Maturity models can be a divisive topic. Used correctly, they set a path for an organization that has enough process and documentation to survive the varying competence of its leaders and employees. Used improperly, they become a cudgel to beat down employee morale and creativity.
My first exposure was to DOD's Capability Maturity Model circa 2000. At the time, CMM was all the rage. Indian companies were pushing for CMM level 5, and using their CMM rating to overcome the remoteness of their employees to US companies. Data suggested moving from one level to the next took 24 months. I succeeded in the challenge to shorten that to 18 months for the 30-person program I was on...from Level 2 to 3. Yippee.

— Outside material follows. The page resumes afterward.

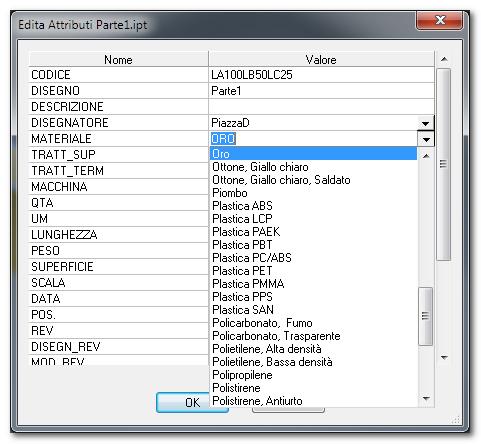The height and width of the screenshot is (444, 481).
Task: Select Oro in the material list
Action: [313, 154]
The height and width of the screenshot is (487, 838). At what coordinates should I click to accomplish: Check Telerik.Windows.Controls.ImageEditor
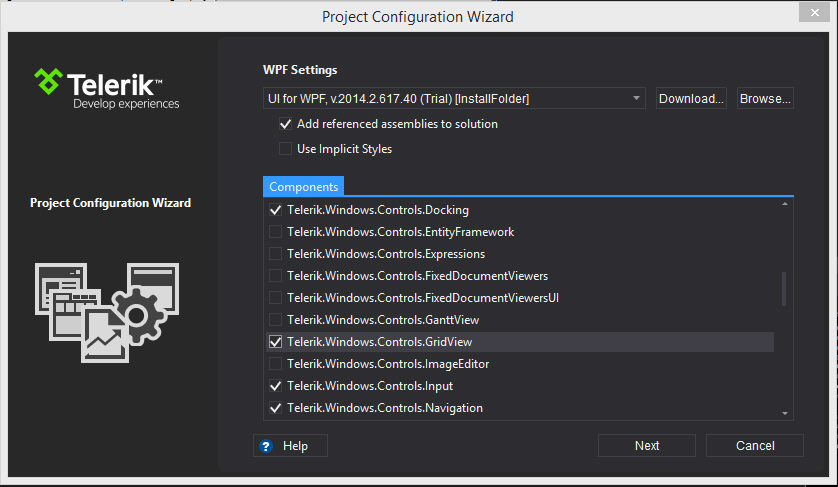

Since then, CMM matured to include Capability tailoring. About a decade after my first use, I used that tailoring to create a framework that defined a sustainable program--any sustainable program. I combined a change management maturity framework and a tailored domain-specific framework. That program continues to use much of what we rolled out a decade earlier.
"Culture change takes ten years, and you are always in Year Five." I've waxed poetic about culture earlier in this blog. The culture is, and leadership pushes against its inertia to change it. That's why it takes a decade, and why you are always in the middle of the culture change. That's also why mediocre organizations benefit briefly from inspired leadership. Personalities move on, and the culture reverts to stasis. That typifies what CMM describes as Level 1-Ad Hoc. There are flashes of brilliance due to heroics, but no follow through to standardize brilliance.
What happened to all those companies that went to CMM-5? Within five years, they were out of business. Their process management became too expensive, and they priced themselves out of the market. I opine CMM-3 is the sweet spot, where all aspects of an organization are defined, documented, and followed. Individual heroics are replaced with repeatable brilliance. Interestingly, capability tailoring caps out at CMM-3.
I grew up believing that a parent's success is shown by how their grandchildren turn out. It means their kids turned out well, married suitable spouses who helped create a suitable family for the grandkids. Success as a manager can only be measured if the organization they transformed sustains that transformation years after they left. Otherwise, it's just heroics.